Dietary supplement marketing today requires transparency. After years of mainstream media raising all kinds of questions about the safety and efficacy of products this industry produces, people are skeptical, even as the number of users continues to grow. The supply chain for commodities remains problematic, but branded ingredients engender trust, which is worth examining in some detail. How have branded ingredient suppliers stepped up their game, and how can that be conveyed to customers?
Pulling the Curtain Back
Consumers have access to more information—at any time or location—than ever before. Consequently, more supplement brands are pulling back the curtain to reveal their testing practices, manufacturing facilities, company policies, and especially what their ingredients are and how they choose them. Suppliers with heavy investment in branded ingredients are making it easier for their customers to provide that information to consumers, and some of their stories will resonate deeply with supplement users. I predict in the near future we’ll see an increasing number of brands putting the stories their suppliers have to tell front and center in more of their marketing efforts. Some branded ingredient companies are even reaching out directly to educate retailers in the health food channel about their products.
Ingredients are complicated. Which ingredients are selected for product formulations influence, and are influenced by, all aspects of a company. Managing supply chain challenges, short-term profits vs. the long-term view, healthcare professional acceptance, regulatory compliance, and consumer expectations all coalesce in this one decision.
What do branded ingredients bring to the table? Generally, but not always, branded ingredients are backed by intellectual property in the form of research and patents. The ingredients and the company often have other virtues that help establish trust and credibility as well. Let’s look at examples of those and some of the most effective ways to convey the advantages to brands, consumers, and the medical community, all of which are crucial to an ingredient’s success.

SOURCE MATERIAL ▸

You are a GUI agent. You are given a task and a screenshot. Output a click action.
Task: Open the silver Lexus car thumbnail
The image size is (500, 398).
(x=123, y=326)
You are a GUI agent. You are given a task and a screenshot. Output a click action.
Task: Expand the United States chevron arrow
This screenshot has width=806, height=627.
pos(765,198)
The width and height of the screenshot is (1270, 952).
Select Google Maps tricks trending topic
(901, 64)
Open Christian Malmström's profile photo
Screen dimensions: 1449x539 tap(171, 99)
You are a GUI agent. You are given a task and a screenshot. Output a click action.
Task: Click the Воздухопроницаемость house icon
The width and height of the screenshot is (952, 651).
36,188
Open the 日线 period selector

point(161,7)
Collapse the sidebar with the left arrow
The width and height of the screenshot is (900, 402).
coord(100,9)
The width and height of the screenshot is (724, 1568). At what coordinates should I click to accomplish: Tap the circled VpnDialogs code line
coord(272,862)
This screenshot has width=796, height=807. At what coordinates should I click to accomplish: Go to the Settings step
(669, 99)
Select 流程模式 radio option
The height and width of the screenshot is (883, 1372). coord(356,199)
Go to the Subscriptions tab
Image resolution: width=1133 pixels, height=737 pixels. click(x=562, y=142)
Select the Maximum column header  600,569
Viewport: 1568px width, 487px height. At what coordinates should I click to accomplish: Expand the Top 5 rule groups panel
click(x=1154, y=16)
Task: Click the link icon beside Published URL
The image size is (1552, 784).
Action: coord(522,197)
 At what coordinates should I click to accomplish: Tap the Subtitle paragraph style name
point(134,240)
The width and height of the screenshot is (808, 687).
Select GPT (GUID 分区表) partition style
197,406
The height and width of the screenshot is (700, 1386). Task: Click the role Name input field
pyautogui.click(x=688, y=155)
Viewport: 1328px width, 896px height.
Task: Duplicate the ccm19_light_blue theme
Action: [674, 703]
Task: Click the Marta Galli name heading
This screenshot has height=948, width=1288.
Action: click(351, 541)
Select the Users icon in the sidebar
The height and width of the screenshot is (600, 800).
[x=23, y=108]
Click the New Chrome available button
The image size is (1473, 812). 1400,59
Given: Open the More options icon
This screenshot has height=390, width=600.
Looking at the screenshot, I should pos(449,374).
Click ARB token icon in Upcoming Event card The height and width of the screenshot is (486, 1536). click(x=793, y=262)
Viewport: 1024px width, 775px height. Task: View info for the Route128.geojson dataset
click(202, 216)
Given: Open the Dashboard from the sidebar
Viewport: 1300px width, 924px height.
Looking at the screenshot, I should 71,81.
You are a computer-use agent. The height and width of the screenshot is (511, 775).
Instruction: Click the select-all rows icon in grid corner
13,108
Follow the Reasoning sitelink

ACTIVITIES ▸
A - According to the supplement marketing article, what are branded ingredients generally backed by?
B - Rewrite the supplement marketing article from "Ingredients are complicated." up to and including "an ingredient’s success.", replacing "intellectual property" with "proprietary science".
C - How would the supplement marketing article go on after its last sentence?
The records are separate material and are not part of the supplement marketing article.

ANSWERS TO THE TASKS ▸
A - Intellectual property in the form of research and patents.

B -
Ingredients are complicated. Which ingredients are selected for product formulations influence, and are influenced by, all aspects of a company. Managing supply chain challenges, short-term profits vs. the long-term view, healthcare professional acceptance, regulatory compliance, and consumer expectations all coalesce in this one decision.
What do branded ingredients bring to the table? Generally, but not always, branded ingredients are backed by proprietary science in the form of research and patents. The ingredients and the company often have other virtues that help establish trust and credibility as well. Let’s look at examples of those and some of the most effective ways to convey the advantages to brands, consumers, and the medical community, all of which are crucial to an ingredient’s success.

C -
Research & IP
Ingredient suppliers have stepped up their research game exponentially in the nearly 30 years I’ve been in the industry. Years ago, there were a few suppliers involved in solid research on their own branded ingredients, but it was more common for ingredient marketing to be built around science “borrowed” from competitors. It was an unsustainable practice, subject to much criticism within the industry, and a source of both amusement and frustration to trade media. Slowly that changed as more branded ingredients were researched to establish safety data for New Dietary Ingredient (NDI) and Generally Recognized As Safe (GRAS) status applications. Patent applications required data as well. R&D departments developed novel extracts, which had to be studied for regulatory purposes. The benefits were also researched, sometimes discovering health supporting mechanisms not previously known.
Early on, most of the research was in vitro, with some in vivo mostly in animal models. Sometimes it was published, sometimes not. Over time, human clinical trials became more common, and were increasingly published in peer-reviewed journals. Today, the quality of research is far more respectable, and paying off, as evidenced by the medical community’s endorsement of ingredients such as curcumin and choline, which has been a significant factor in sales growth for those ingredients.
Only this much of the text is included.